Fue una corrección sutil, pero profundamente significativa. En aquel instante, comprendí con qué facilidad los números pueden seducirnos y hacernos creer que entendemos algo en su totalidad, cuando, en realidad, solo estamos observando una estrecha parte de la realidad. Los datos son importantes — por supuesto que lo son —; pero sin contexto, sin humanidad, sin una visión de conjunto, pueden inducir a error con la misma facilidad con la que informan.
A primera vista, la mitzvá de Sefirat HaOmer — el recuento diario de los días que transcurren entre Pésaj y Shavuot — parece encajar a la perfección con el tipo de prácticas que nuestra cultura, obsesionada con las métricas, acogería con entusiasmo. Se trata de una cuenta regresiva: 49 días, perfectamente delimitados, en la que cada jornada nos acerca un poco más a la “meta” de Shavuot. Resulta una práctica que parece hecha a medida para un mundo que adora las barras de progreso y los contadores de rachas.
Sin embargo, cuando uno se detiene a reflexionar sobre el contexto en el que aparece — en la Parashat Emor, enmarcada precisamente entre las festividades —, de repente deja de tener sentido. Porque las festividades no son cuentas regresivas. Su valor no reside en el hecho de conducirnos hacia otro lugar.
Pésaj no tiene sentido simplemente porque te conduzca a Shavuot, y Sucot no es un mero peldaño hacia algo que trascienda su propia esencia. Cada festividad se sostiene por sí misma, constituyendo un momento de santidad autónomo y completo. Lo cual significa que la Sefirat HaOmer no puede ser, sencillamente, una cuenta regresiva. Debe ser algo totalmente distinto.
Lo que emerge, en su lugar, es algo mucho más radical. La Sefirat HaOmer no trata de llegar a un destino, sino de lo que acontece durante el trayecto. Cada día se cuenta no porque te acerque al número 49, sino porque el día en sí mismo posee un valor intrínseco. El conteo no es acumulativo; cada día se sostiene por sí solo. No estás construyendo un total final, sino otorgando peso, dignidad y propósito a cada día individual.

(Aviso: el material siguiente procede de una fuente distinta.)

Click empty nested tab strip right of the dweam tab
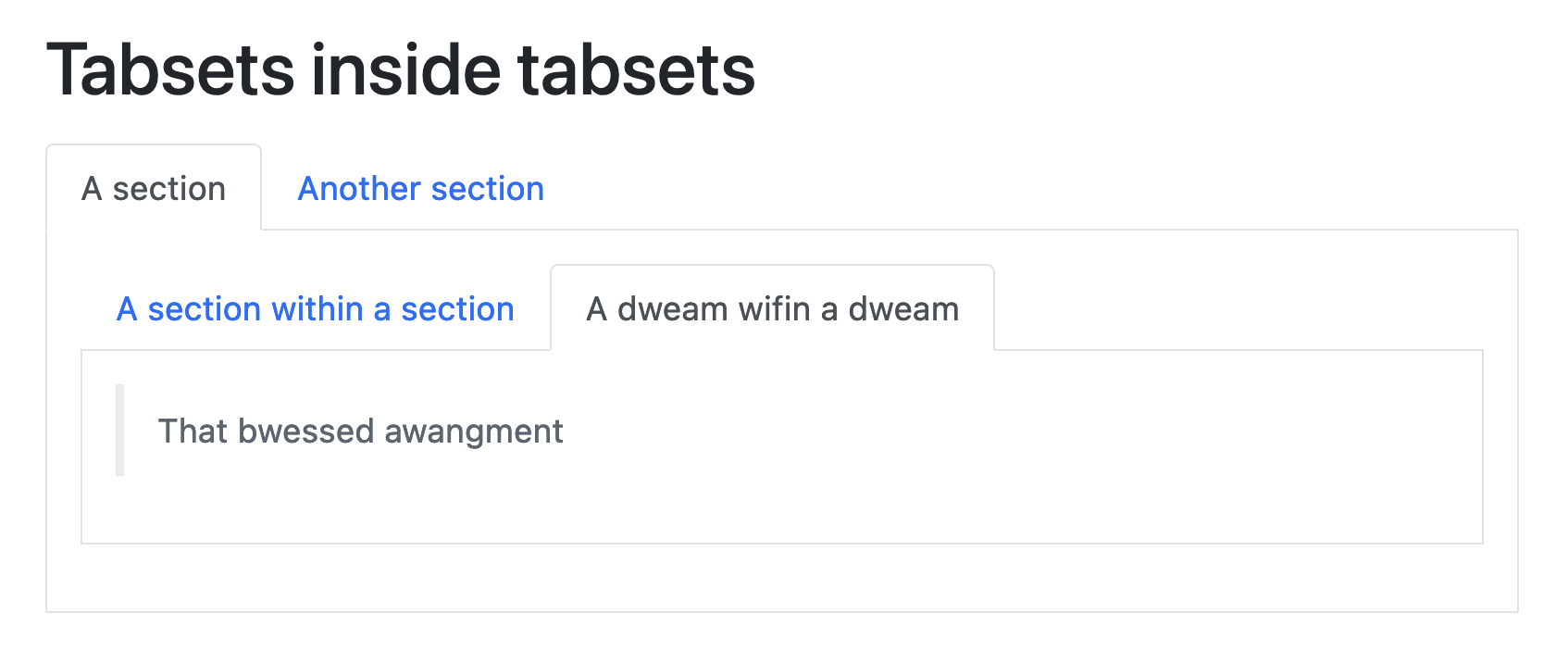 coord(1231,309)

Y es precisamente ahí donde se hace evidente el contraste con la vida moderna. Hoy día, contamos los pasos para que estos se sumen. Si te saltas un día, la secuencia se rompe. Si no alcanzas la meta, la cifra pierde su sentido. Todo gira en torno al agregado, al total, al marcador final.

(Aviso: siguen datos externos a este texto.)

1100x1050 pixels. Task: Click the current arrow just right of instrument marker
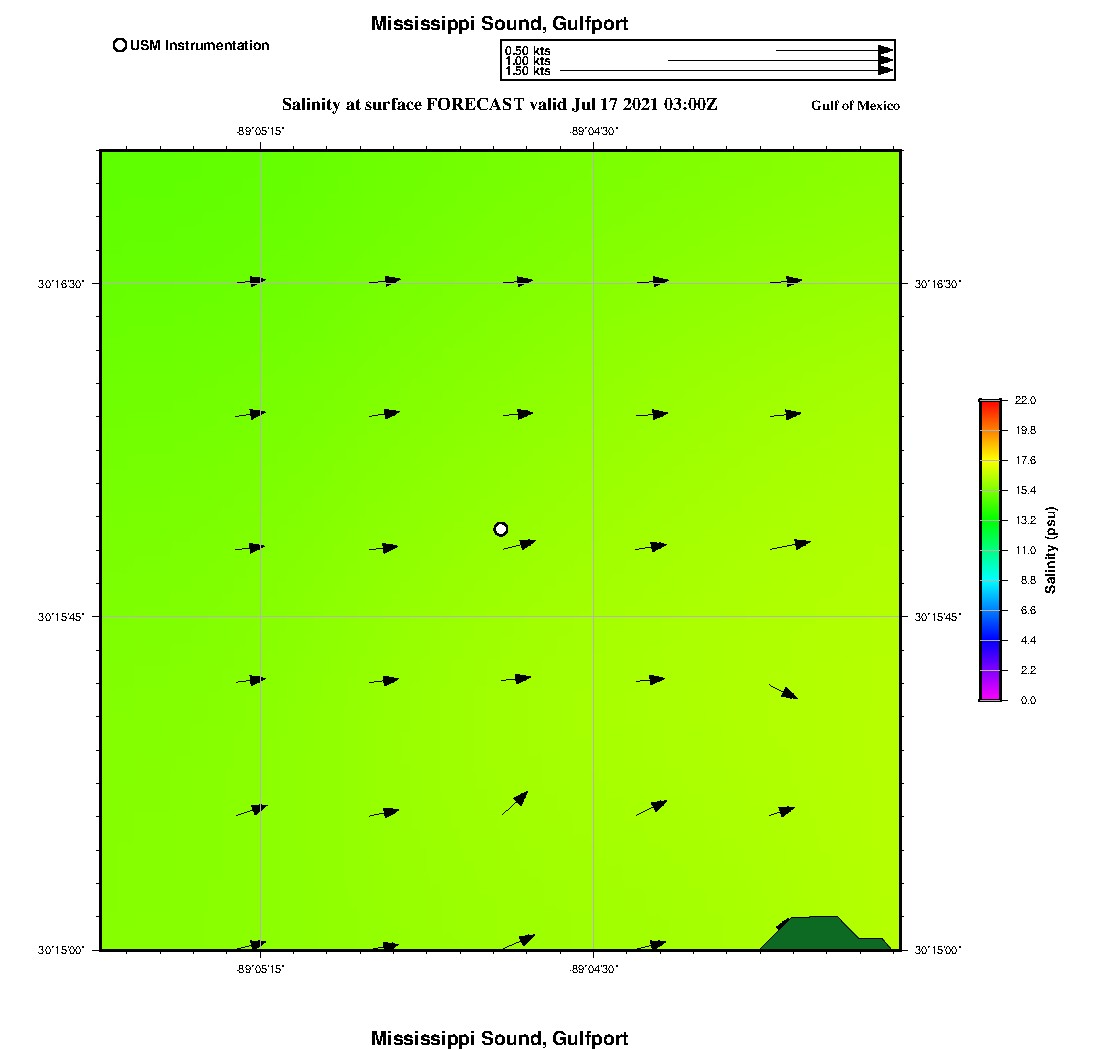click(x=519, y=545)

Pero imagina por un instante que cada paso tuviera valor por sí mismo; no como parte de un cómputo continuo, sino como un acto significativo en su propia esencia. Imagina que el objetivo no fueran 10.000 pasos, sino 10.000 momentos de plena consciencia. Eso es la Sefirat HaOmer: no es una carrera desenfrenada hacia Shavuot, sino una disciplina de observación que nos enseña que cada día, por sí solo, merece ser contado.
La lección más profunda reside en que la Torá no rechaza el acto de contar, sino que lo redime. Toma algo que, en nuestro mundo, suele asociarse al control, al rendimiento y a la acumulación, y lo transforma en algo reflexivo, intencional y profundamente humano. Las cifras siguen importando, pero solo cuando apuntan más allá de sí mismas.
Tal como me recordó aquel médico de la UCI: los datos narran una historia, pero no cuentan la historia completa. Es imprescindible mirar a la persona. Es necesario contemplar el panorama general. La Sefirat HaOmer nos invita a hacer exactamente eso con nuestras propias vidas: dejar de obsesionarnos con los totales y comenzar a prestar atención a los momentos. Porque, a fin de cuentas, la verdadera pregunta no es cuánto has contado. La cuestión es si lo que has contado realmente cuenta.
El autor es rabino en Beverly Hills, California.